The number of comparisons made actually can depend on the order in which the values are given. The fact that the best and worst case are each Θ(n log n) - assuming all elements are distinct - only means that asymptotically there's no difference between the two, though they can differ by a constant factor. I don't have any simple examples of this off the top of my head, but I believe that you can construct inputs where the number of comparisons differs by a constant factor between the two approaches. Since big-O notation ignores constants, though, this isn't reflected in the best-case and worst-case analysis.

quick sort- This one I don't know for sure. I'm not sure what the best case and worst case situations are for this. If its a already sorted list of 10 strings for example wouldn't we always have to choose the same amount of pivots to get complete the recursive algorithm? Any help on this explanation would really help.

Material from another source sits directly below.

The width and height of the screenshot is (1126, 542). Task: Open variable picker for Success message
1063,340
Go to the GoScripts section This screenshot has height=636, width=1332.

The number of pivots chosen is indeed the same regardless of the execution of the algorithm. However, the work done per pivot can vary based on what sort of splits you get. In the best case, the pivot chosen at each step ends up being the median element of the array. When this happens, there are (roughly) n comparisons done at the top layer of the recursion, then (roughly) n at the next layer because there are two subarrays of size n / 2, then there are (roughly) n at the next layer because there are four subarrays of size n / 4, etc. Since there are Θ(log n) layers and each layer does Θ(n) work, the total work done is Θ(n log n). On the other hand, consider choosing the absolute minimum of each array as a pivot. Then (roughly) n compares are done at the top layer, then (roughly) n - 1 in the next layer, then (roughly) n - 2 in the next, etc. The sum 1 + 2 + 3 + ... + n is Θ(n2), hence the worst case.

Hope this helps!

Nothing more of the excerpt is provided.